You are viewing a plain text version of this content. The canonical link for it is here.
Posted to common-user@hadoop.apache.org by Ken Krugler <kk...@transpac.com> on 2010/04/16 19:00:17 UTC
Issue with getTaskTrackers
Hi all,
I'm running 0.19.2 in EC2, and running into an occasional problem with
ClusterStatus.getTaskTrackers().
The call to getTaskTrackers() is being made in the job jar's main
function, before the job starts running I need to control some aspects
of my job, for example setting the number of reduce tasks to be
exactly equal to the number of servers, which should be equal to the
number of task trackers.
Every so often (currently < 5%) the call to getTaskTrackers() will
return a value less than expected - e.g. 2 instead of 6. This happens
even when ClusterStatus.getJobTrackerState() returns State.RUNNING.
I'm assuming the problem is that some of the task trackers are taking
extra time to spin up. I saw HADOOP-5337 (https://issues.apache.org/jira/browse/HADOOP-5337
), which seems related, though that's for restarts vs. initial startup.

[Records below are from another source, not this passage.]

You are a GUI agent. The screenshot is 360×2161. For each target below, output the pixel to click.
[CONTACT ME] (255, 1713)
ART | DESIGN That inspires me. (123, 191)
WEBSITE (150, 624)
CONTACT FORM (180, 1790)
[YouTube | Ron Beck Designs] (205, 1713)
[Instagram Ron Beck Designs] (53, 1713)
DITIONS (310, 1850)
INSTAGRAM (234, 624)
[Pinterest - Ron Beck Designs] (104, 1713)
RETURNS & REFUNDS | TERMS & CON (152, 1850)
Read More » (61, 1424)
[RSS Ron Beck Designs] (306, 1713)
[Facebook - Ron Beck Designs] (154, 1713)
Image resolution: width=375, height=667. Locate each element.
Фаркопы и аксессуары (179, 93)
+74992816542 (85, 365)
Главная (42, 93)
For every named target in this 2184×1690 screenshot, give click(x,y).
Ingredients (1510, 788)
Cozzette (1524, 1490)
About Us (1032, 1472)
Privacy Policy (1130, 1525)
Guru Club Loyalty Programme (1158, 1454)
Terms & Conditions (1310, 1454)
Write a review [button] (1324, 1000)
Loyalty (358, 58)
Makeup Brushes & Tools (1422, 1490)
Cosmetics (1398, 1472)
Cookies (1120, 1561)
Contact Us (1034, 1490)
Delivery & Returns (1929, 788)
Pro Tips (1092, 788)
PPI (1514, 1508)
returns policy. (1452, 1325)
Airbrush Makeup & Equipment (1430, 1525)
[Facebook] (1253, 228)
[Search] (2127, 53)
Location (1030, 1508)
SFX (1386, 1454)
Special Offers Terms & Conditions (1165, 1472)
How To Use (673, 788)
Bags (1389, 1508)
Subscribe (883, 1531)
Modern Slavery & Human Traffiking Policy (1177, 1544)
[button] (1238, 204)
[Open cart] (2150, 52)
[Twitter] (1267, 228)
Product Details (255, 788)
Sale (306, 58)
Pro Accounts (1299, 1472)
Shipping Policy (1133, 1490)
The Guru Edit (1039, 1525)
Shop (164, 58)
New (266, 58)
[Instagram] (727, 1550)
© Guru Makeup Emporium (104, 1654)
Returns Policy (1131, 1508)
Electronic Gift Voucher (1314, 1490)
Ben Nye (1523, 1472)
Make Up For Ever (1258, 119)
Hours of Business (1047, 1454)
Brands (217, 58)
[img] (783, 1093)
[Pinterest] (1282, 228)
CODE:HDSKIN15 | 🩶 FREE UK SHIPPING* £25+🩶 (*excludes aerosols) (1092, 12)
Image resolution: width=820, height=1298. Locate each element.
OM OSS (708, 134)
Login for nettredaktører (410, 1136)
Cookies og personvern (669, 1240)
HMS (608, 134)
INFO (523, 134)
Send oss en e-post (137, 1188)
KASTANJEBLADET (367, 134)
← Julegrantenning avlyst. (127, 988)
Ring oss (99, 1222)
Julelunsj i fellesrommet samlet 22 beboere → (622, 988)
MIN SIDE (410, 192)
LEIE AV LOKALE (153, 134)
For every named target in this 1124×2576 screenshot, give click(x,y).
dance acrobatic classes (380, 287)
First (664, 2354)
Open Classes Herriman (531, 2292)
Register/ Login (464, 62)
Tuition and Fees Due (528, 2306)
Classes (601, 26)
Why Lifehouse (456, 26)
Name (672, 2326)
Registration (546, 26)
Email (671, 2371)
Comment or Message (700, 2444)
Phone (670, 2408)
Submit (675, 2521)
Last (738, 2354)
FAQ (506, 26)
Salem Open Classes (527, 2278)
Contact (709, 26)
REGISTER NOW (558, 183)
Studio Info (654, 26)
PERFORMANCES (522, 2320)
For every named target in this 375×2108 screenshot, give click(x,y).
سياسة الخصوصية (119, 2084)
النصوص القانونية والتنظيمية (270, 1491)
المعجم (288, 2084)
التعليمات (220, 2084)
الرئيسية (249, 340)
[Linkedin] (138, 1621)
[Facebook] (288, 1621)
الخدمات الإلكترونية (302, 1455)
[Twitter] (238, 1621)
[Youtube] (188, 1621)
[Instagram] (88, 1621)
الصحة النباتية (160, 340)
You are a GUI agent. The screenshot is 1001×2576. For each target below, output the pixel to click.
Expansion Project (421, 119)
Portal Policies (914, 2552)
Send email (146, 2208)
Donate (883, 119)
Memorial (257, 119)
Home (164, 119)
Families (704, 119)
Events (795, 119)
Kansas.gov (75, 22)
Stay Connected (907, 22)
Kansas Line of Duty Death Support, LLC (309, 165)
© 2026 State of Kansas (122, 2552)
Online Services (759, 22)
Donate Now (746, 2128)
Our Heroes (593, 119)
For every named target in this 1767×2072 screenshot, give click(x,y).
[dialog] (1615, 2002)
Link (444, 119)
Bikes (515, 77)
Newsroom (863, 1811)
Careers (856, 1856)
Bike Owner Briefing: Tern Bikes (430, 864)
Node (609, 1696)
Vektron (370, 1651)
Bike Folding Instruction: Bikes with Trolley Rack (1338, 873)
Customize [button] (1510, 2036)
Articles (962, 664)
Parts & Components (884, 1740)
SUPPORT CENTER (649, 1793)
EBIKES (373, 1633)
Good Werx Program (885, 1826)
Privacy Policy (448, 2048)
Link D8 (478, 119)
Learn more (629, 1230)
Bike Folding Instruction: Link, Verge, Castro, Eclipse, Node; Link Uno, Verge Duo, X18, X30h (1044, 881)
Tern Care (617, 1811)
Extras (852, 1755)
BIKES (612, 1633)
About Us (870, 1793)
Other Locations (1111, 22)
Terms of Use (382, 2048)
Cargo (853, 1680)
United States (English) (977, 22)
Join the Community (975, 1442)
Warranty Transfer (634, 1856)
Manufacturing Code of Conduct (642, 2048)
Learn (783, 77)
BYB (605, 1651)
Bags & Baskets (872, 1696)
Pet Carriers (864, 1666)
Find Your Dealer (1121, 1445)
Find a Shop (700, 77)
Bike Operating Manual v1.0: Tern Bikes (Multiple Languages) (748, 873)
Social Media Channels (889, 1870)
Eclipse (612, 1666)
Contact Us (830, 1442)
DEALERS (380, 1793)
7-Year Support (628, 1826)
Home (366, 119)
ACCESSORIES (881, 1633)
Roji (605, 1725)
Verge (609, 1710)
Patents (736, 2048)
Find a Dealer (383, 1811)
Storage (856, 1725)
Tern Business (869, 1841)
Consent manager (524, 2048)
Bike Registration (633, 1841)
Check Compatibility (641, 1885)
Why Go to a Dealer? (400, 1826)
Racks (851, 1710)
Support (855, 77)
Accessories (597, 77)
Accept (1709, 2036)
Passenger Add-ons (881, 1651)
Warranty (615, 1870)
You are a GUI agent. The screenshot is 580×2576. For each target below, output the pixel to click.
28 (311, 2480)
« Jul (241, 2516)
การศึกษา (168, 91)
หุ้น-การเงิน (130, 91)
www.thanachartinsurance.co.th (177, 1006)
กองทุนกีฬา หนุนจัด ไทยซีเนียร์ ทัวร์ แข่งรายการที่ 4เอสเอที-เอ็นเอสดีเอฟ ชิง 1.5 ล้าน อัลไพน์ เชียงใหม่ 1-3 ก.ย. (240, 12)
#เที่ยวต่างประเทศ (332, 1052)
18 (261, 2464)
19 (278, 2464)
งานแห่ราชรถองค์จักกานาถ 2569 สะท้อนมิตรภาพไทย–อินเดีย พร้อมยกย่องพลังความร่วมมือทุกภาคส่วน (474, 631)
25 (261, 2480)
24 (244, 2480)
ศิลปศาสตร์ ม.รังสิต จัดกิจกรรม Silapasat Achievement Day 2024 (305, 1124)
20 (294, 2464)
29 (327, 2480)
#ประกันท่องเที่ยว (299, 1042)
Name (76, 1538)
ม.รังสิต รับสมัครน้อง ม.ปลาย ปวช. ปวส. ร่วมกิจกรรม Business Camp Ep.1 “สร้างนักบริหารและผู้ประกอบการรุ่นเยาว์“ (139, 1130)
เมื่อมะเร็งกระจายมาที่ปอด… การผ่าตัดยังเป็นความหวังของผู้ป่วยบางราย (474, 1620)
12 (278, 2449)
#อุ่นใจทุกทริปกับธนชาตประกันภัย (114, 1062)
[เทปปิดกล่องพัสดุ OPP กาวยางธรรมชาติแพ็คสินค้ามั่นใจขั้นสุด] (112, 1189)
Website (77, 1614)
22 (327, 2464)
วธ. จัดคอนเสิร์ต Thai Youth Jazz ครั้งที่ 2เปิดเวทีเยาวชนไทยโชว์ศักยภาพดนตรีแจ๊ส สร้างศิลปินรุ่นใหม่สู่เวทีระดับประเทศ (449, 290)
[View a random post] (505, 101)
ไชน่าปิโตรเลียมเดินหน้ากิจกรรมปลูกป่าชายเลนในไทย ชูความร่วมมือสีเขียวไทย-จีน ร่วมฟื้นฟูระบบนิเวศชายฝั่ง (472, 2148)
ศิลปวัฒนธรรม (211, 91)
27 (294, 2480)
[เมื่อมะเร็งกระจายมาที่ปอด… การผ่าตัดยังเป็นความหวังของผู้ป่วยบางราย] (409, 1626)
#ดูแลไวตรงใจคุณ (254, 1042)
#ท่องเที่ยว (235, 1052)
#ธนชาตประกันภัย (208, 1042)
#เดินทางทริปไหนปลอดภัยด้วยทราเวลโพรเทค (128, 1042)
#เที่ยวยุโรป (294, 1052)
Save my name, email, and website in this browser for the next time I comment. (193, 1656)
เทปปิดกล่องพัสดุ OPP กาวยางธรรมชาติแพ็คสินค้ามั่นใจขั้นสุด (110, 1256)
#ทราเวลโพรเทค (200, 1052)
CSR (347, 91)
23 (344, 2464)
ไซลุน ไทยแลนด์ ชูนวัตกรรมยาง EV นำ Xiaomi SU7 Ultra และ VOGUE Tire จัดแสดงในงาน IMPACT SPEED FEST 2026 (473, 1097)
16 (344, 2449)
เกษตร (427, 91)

Given that the JobTracker waits for slaves to self-report, there
doesn't seem to be a totally reliable, automatic solution to this
issue, but I thought I'd ask to see if there's something I'm missing.
Thanks,
-- Ken
--------------------------------------------
Ken Krugler
+1 530-210-6378
http://bixolabs.com
e l a s t i c w e b m i n i n g